Data visualization is key
Act
Business taking all insights you have provided and uses them to solve the original business problem.
Formula
Set of instructions that performs a specific calculation using the data in a spreadsheet.
Function
Preset command that automatically performs a specific process or task using the data in a spreadsheet.
Query language
Programming language that allows you to retrieve and manipulate data from a database.
Database
A collection fo data stored in a computer system.
Query
Request for data/info from a database
Issue
Topic/subject to investigate
Business task
Question/problem data analysis answers for a business
Fairness
Ensuring that your analysis doesn’t create or reinforce bias
Structured thinking
Process of recognizing the current problem or situation, organizing available info, revealing gaps/opportunities, and identifying options
Making predictions problem type
Using data to make informed decision about how things may be in future
Categorizing things problem type
Assigning info to different groups or clusters based on common features
Spotting something unusual problem type
Identifying data that’s different from norm
Identifying themes problem type
Grouping categorized info into broader concepts
Discovering connections problem type
Finding similar challenges faced by different entities and combining data and insights to address them
Finding patterns problem type
Using historical data to understand what happened in the past and is therefore likely to happen again
Closed-ended questions
Only answered with yes or no, doesn’t really provide useful insights
SMART questions
Specific - simple, significant, focused on single topic or a few closely related ideas
Measurable - can be quantified and assessed
Action-oriented - encourage change
Relevant - matter, important, have significance to the problem you’re solving
Time-bound - specify the time to be studied
Data-inspired decision-making
Explores different data sources to find out what they have in common
Report
Static collection of data given to stakeholders periodically
Pros:
High-level historical data
Easy to design/use
Pre-cleaned and sorted data
Cons:
Continual maintenance
Less visually appealing
Static
Dashboard
Monitors live incoming data
Pros:
Dynamic, automatic, interactive
More stakeholder access
Low maintenance
More visually appealing
Cons:
Labor-intensive design
Can be confusing
Long time to fix bugs
Potentially uncleaned data
Pivot table
Data summarization tool used in data processing, used to summarize, sort, reorganize, group, count, total, or average data stored in database
Metric
Single, quantifiable type of data that can be used for measurement
Can help calculate customer retention rates
Metric goal
Measurable goal set by company and evaluated using metrics
Mathematical thinking
Looking at problem and logically breaking it down step-by-step so you can see the relationship of patterns in data, using that to analyze the problem
Small data
Specific
Short time period
Day-to-day decisions
Ex:) How much water you drink a day
Big data
Large and less specific
Long time period
Usually need to be broken down
Big decisions
Operator
Symbol that names type of operation or calculation to be performed
Cell reference
A cell or range of cells in a worksheet that can be used in a formula
RowNum like A1
Common errors
#ERROR! - Formula can’t be interpreted as input (parsing error)

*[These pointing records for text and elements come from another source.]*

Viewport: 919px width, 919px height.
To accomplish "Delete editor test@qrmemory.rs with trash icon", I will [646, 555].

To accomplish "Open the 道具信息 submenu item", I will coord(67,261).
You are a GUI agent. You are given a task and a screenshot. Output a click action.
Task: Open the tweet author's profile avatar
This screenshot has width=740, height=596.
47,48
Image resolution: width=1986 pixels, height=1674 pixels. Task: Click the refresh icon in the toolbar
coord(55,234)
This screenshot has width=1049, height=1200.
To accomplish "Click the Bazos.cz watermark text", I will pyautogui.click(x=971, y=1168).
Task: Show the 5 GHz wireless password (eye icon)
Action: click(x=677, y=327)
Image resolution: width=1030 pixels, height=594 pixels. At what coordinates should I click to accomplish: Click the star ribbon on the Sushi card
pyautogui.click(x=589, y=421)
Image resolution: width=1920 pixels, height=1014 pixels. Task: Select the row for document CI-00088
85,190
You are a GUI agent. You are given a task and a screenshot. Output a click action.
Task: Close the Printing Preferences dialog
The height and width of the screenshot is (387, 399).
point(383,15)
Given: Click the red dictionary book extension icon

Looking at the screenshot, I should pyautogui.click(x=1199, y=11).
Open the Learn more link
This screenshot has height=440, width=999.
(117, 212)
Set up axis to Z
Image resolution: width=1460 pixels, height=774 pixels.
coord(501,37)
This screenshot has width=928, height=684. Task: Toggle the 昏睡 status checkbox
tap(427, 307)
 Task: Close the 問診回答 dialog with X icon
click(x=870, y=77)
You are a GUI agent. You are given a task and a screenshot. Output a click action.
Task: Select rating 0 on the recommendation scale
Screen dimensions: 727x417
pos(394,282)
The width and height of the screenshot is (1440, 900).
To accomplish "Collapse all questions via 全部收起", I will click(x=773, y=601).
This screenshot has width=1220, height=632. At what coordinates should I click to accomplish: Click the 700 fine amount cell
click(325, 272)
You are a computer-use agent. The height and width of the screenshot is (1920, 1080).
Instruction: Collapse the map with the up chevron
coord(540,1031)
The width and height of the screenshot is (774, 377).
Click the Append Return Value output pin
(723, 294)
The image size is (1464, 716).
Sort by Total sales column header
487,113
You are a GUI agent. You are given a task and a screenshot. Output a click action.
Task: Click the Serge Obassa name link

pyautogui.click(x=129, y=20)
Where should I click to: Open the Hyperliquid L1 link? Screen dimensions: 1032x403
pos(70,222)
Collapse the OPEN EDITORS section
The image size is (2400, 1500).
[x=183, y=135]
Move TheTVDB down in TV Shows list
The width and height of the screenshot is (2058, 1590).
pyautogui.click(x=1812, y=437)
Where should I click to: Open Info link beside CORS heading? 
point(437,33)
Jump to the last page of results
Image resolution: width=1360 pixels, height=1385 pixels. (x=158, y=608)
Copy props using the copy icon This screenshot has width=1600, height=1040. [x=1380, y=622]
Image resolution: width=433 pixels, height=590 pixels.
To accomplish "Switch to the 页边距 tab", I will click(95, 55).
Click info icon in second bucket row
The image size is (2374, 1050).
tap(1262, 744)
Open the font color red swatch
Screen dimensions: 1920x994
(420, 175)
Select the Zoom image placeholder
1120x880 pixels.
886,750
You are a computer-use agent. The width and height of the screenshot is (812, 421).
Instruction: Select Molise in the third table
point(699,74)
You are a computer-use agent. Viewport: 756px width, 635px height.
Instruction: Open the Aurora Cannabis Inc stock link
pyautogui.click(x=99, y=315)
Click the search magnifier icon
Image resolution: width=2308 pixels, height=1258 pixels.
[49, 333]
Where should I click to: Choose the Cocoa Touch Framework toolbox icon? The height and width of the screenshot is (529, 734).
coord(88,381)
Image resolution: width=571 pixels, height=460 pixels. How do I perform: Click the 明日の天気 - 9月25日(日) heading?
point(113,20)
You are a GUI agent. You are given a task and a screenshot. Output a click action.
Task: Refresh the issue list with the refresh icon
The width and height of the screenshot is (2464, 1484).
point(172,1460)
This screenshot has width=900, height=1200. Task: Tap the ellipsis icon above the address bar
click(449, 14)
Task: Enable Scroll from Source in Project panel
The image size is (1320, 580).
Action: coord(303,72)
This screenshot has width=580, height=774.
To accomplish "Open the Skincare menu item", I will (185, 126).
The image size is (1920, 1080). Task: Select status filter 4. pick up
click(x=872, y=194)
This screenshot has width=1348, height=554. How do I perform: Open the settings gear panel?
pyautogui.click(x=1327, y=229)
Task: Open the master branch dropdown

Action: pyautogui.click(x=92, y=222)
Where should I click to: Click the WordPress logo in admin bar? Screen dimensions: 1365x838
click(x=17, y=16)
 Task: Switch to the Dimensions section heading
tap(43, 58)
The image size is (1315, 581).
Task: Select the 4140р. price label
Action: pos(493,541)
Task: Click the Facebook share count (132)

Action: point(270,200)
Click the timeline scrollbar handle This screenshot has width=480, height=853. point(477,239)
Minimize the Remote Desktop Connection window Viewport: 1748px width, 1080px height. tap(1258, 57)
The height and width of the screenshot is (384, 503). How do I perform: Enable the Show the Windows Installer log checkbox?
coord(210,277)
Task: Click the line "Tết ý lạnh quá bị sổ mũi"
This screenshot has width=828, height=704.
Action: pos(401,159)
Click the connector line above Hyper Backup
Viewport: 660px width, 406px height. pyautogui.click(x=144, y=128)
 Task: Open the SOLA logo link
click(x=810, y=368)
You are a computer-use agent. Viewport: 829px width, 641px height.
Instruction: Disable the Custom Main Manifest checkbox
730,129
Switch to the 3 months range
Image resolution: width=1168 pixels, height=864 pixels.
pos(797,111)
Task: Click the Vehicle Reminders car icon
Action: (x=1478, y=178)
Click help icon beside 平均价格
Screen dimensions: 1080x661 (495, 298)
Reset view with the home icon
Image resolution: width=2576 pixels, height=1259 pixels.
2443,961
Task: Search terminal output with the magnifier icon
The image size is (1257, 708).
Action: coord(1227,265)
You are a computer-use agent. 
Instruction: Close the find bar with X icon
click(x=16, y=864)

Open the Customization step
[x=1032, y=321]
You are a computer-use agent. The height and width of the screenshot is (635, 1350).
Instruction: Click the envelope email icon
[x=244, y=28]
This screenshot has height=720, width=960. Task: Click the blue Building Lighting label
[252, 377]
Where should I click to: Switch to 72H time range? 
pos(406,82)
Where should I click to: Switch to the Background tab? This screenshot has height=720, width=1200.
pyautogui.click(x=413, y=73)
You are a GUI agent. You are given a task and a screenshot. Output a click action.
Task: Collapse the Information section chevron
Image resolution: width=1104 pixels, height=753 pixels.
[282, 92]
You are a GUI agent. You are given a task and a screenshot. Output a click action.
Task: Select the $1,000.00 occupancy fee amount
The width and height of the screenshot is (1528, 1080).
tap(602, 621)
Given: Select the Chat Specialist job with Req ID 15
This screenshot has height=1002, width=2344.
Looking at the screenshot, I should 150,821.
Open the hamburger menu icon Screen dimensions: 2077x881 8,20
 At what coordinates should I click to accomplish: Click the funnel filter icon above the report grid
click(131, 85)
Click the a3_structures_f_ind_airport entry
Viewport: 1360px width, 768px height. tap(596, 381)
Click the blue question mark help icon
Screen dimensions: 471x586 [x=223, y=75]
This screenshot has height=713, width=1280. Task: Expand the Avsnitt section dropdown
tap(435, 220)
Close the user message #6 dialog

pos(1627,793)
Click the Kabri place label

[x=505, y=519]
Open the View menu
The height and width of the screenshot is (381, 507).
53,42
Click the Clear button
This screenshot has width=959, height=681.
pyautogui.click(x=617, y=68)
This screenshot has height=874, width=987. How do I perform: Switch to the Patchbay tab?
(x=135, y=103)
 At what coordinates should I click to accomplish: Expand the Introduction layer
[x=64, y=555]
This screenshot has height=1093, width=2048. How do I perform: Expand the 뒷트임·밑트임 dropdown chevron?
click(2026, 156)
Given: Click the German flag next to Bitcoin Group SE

#N/A - data in formula can’t be found
#NAME? - formula/function name isn’t understood
#NUM! - formula/function can’t be performed as specified
#VALUE! - general error that could indicate problem with formula or referenced cells
#REF! - formula is referencing a cell that is no longer value or has been deleted
Problem domain
Specific area of analysis that encompasses every activity affecting or affected by the problem
Scope of work (SOW)
An agreed-upon outline of the work you’re going to perform on a project
Before communicating…
Who is my audience?
What do they already know?
What do they need to know?
How can I communicate that effectively to them?